*** Block opens ***

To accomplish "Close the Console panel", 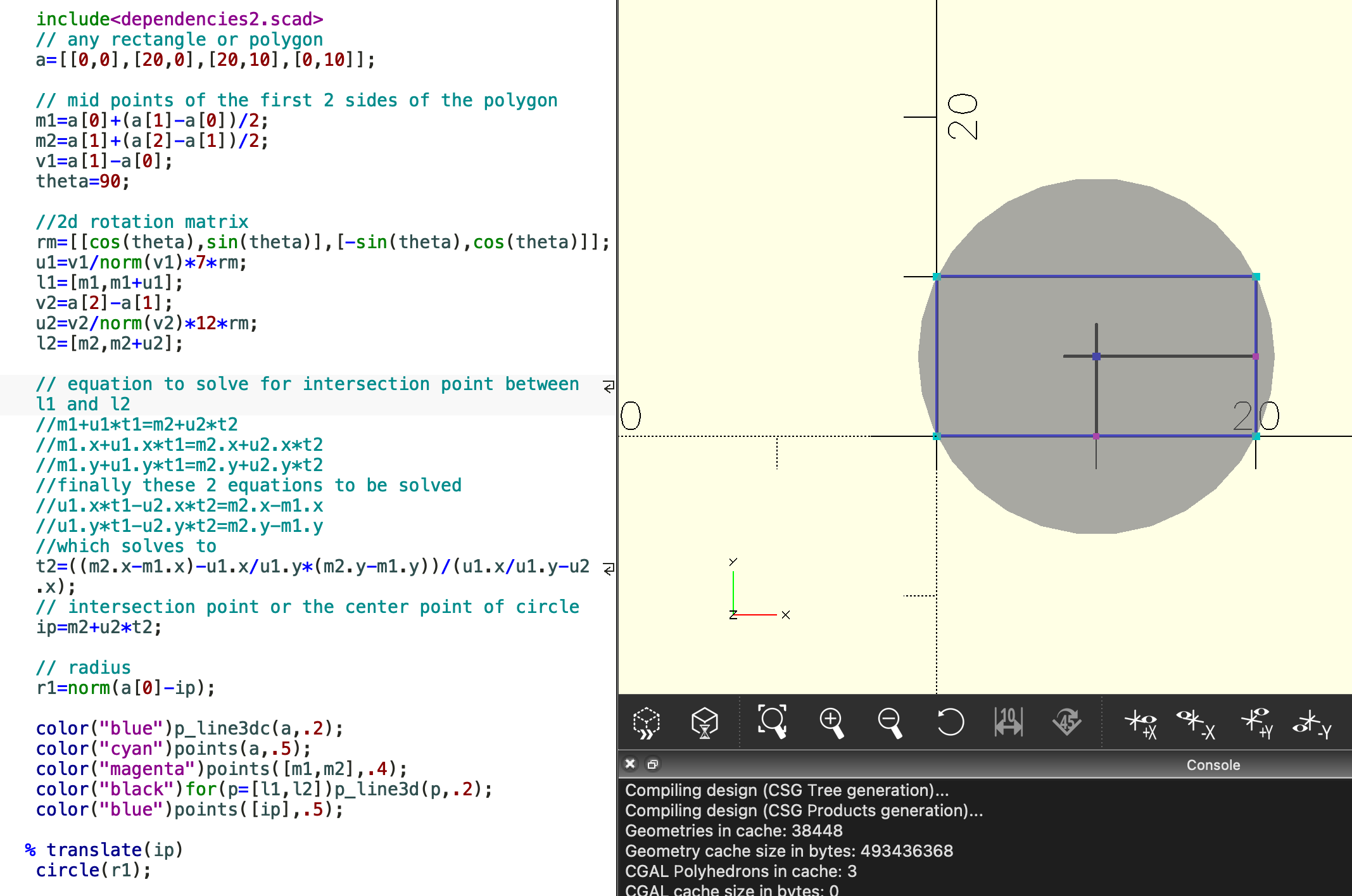I will coord(630,764).
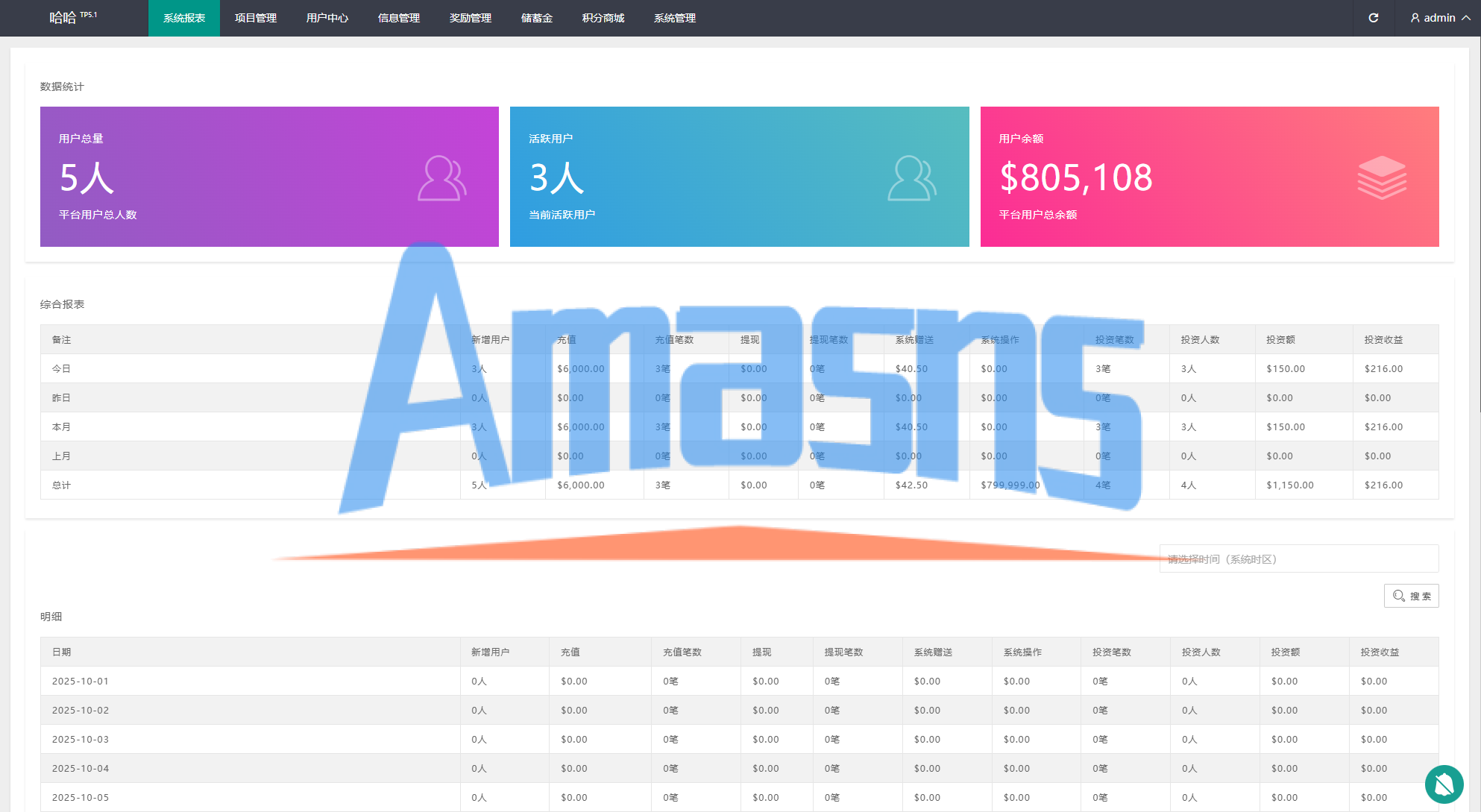1481x812 pixels.
Task: Open the 项目管理 menu
Action: coord(256,18)
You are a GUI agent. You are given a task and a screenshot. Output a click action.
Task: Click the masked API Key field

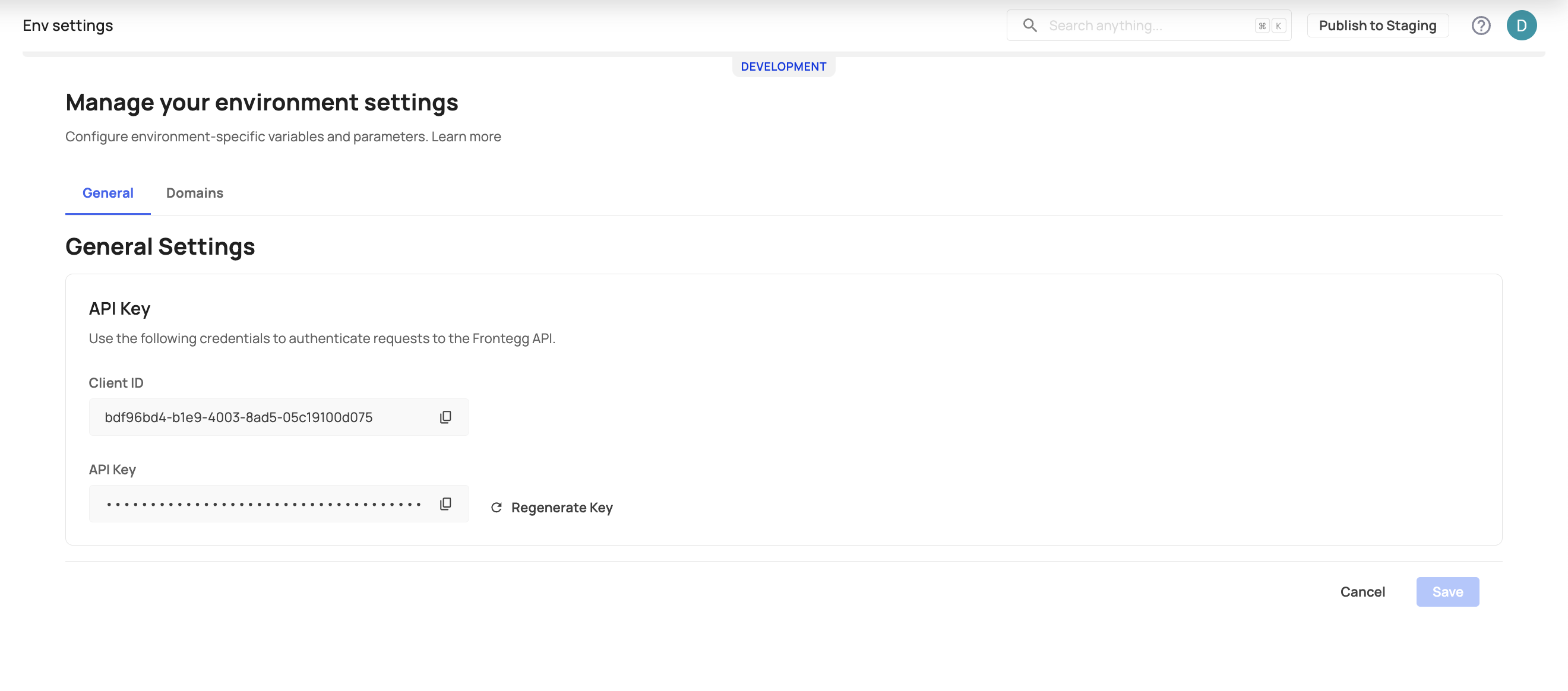[262, 503]
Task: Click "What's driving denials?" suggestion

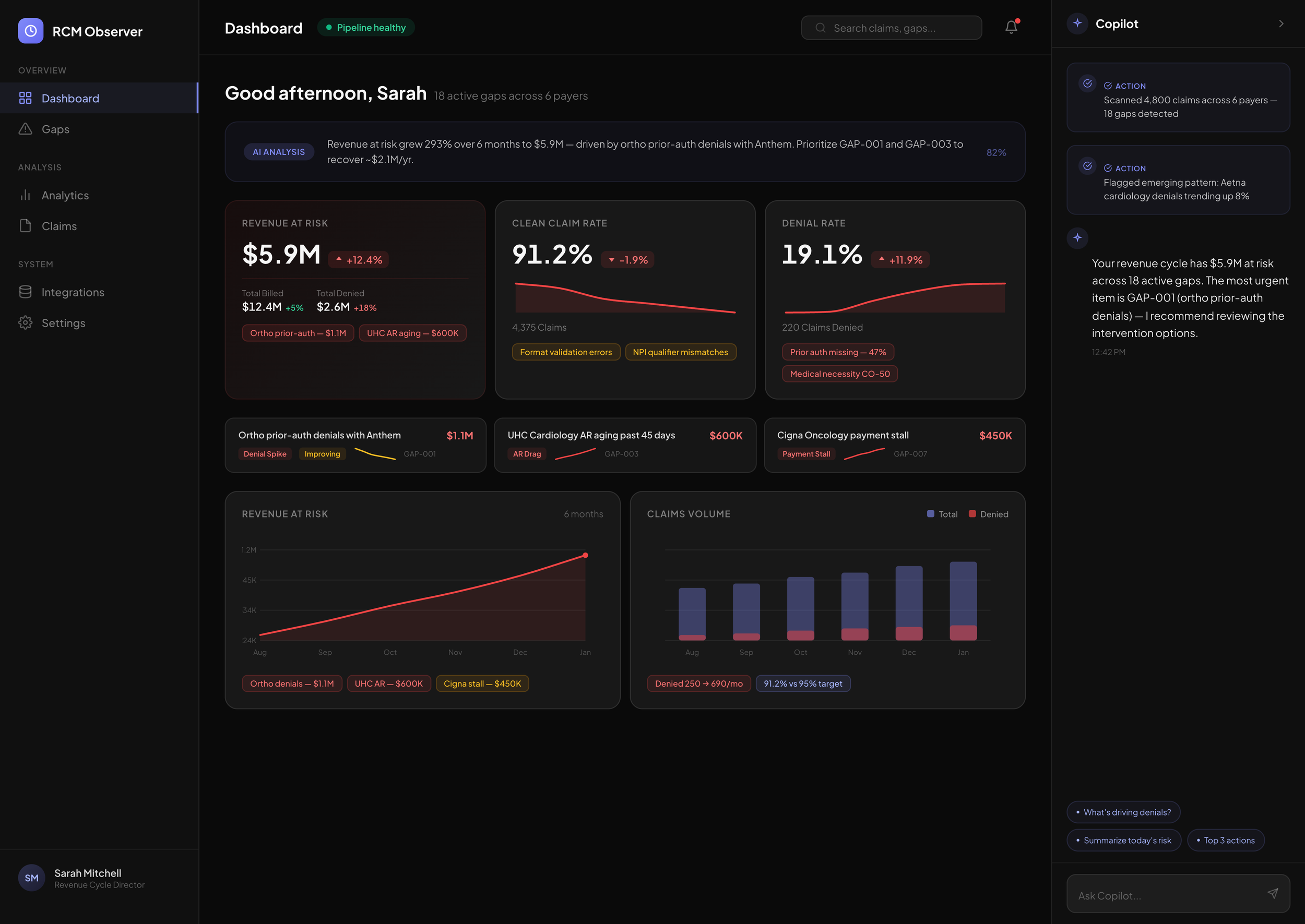Action: tap(1123, 812)
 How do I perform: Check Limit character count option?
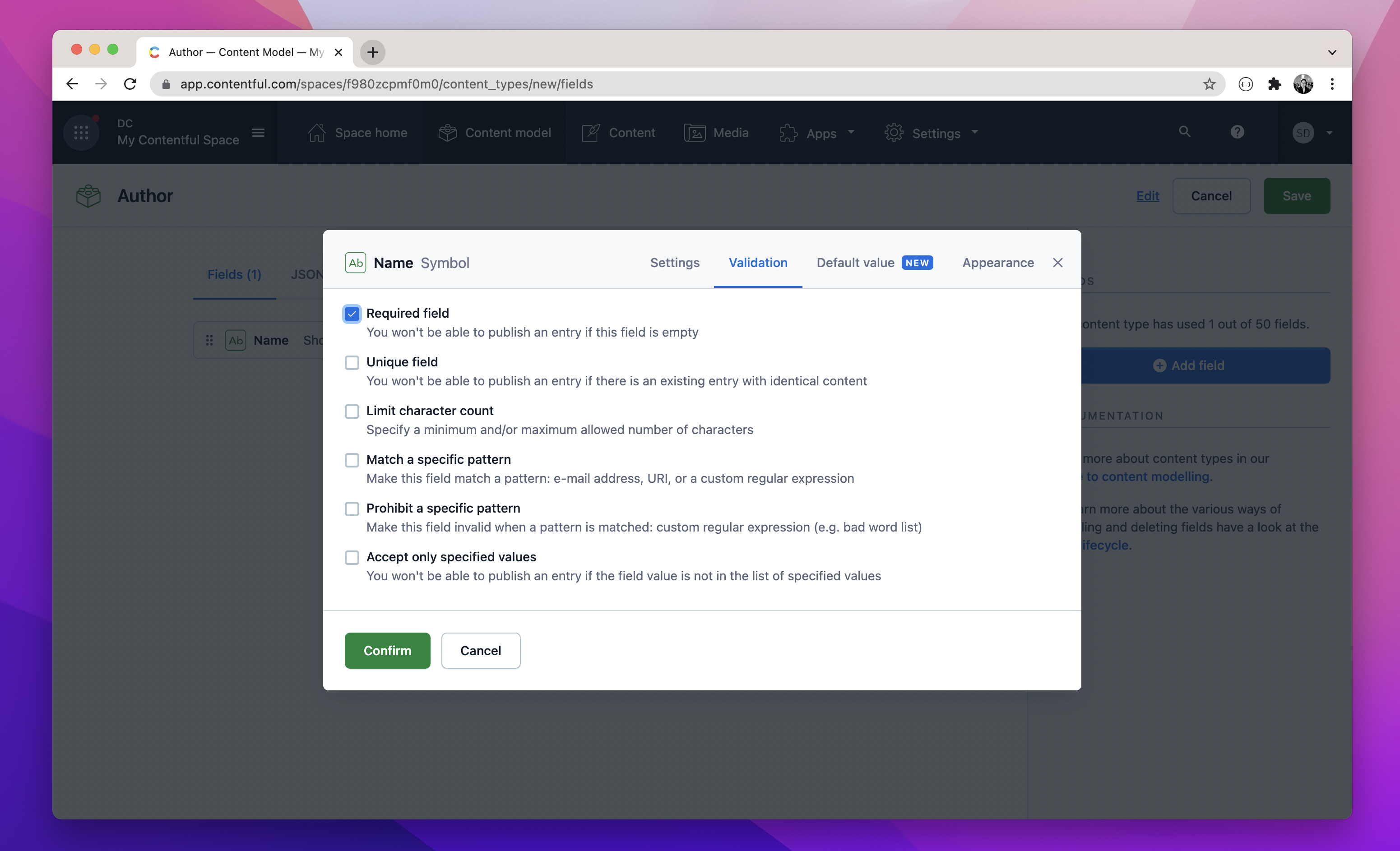point(352,412)
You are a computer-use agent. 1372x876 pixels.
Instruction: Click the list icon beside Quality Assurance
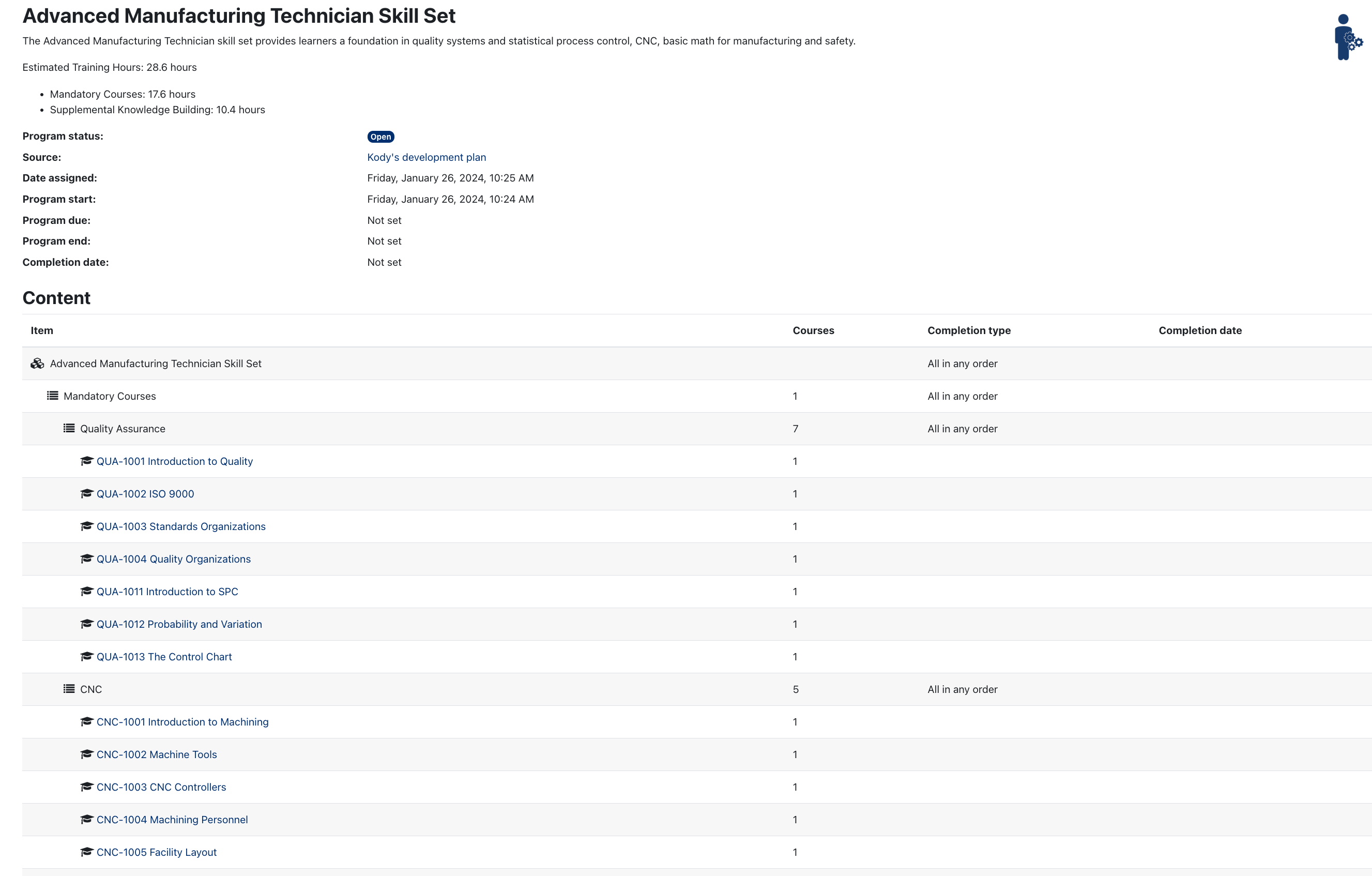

*** Block closes ***

» **Exercise**: Pictures stay out; reproduce exactly the lines from the one containing "Task: Click the masked API Key field" through the last line of the listing, both included.

» **Result for this task**:
Task: Click the masked API Key field

[262, 503]
Task: Click "What's driving denials?" suggestion

Action: tap(1123, 812)
 How do I perform: Check Limit character count option?
point(352,412)
You are a computer-use agent. 1372x876 pixels.
Instruction: Click the list icon beside Quality Assurance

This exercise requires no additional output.